I walked into Rural Action’s office this morning and thought about the operations of a typical business or non-profit. Tasks are allocated to many different departments: finance, human resources, advertising, customer service, sustainability, communications, legal services, business/mission planning. On a farm, the farmer plays every part.

In the book, Letters to a Young Farmer, Barbara Kingsolver speaks directly to farmers about the respect they deserve. She writes:

“In exchange for your efforts, we will learn to respect the art and science of your work. We’ll be grateful for your courage and your vision. Prepare to rectify one of the most ridiculous, sustained oversights in all of human existence. When we told our youth that farming was a lowly aim compared with becoming teachers, doctors, or lawyers, what were we thinking? We need teachers for just a few of life’s decades. If we’re lucky, we’ll see a doctor only a few times a year, and a lawyer even less. But we need farmers every single day of our lives, beginning to end, no exceptions. We forgot about that for awhile, and the price was immense. Slowly, we’re coming back to our senses. Be patient with us. We need you.”

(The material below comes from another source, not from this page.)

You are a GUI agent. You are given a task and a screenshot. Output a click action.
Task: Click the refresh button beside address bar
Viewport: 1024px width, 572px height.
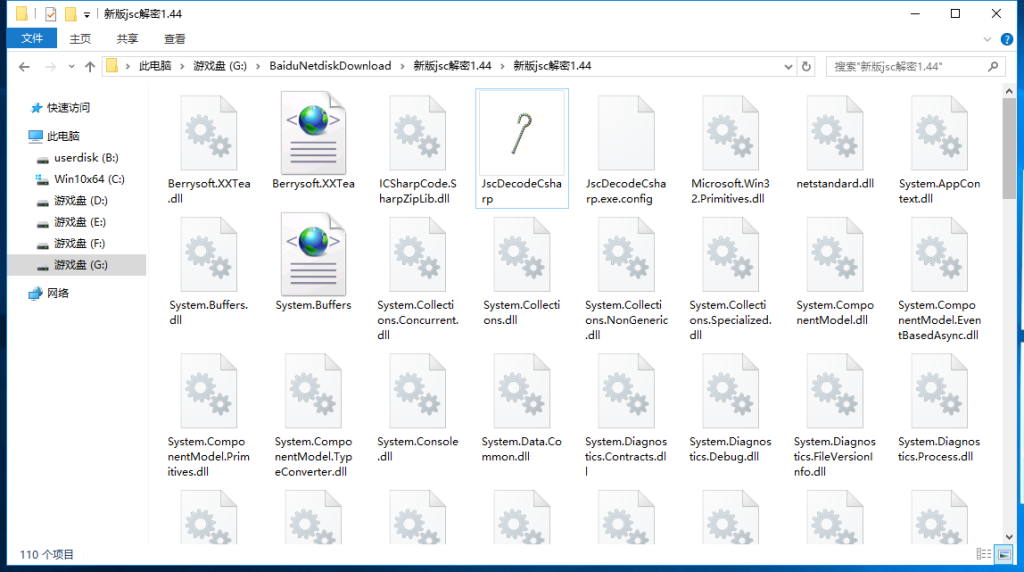point(807,66)
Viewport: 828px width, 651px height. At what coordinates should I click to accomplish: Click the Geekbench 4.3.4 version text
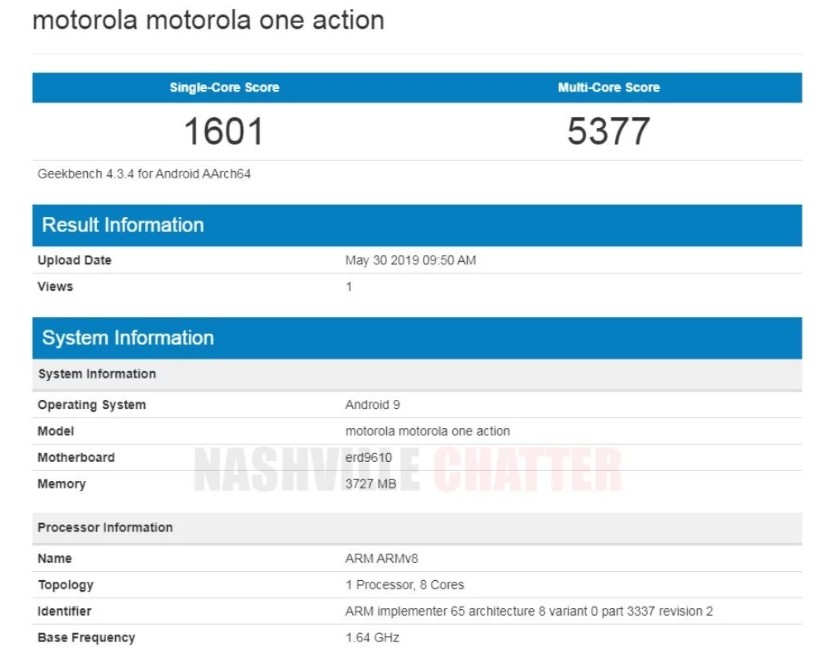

All of this to say, we are grateful for the growers who sell at the Chesterhill Produce Auction and all of the farmers in our region. Thank you for sustaining us every day.

 

Molly Sowash is a national service AmeriCorps member with Rural Action‘s Sustainable Agriculture team. You’ll find her at the Chesterhill Produce Auction loading produce, checking customers out, or making friends with the livestock. She studied Creative Writing at Macalester College in St. Paul, MN and lived in Minneapolis for three years before returning to her roots in Ohio.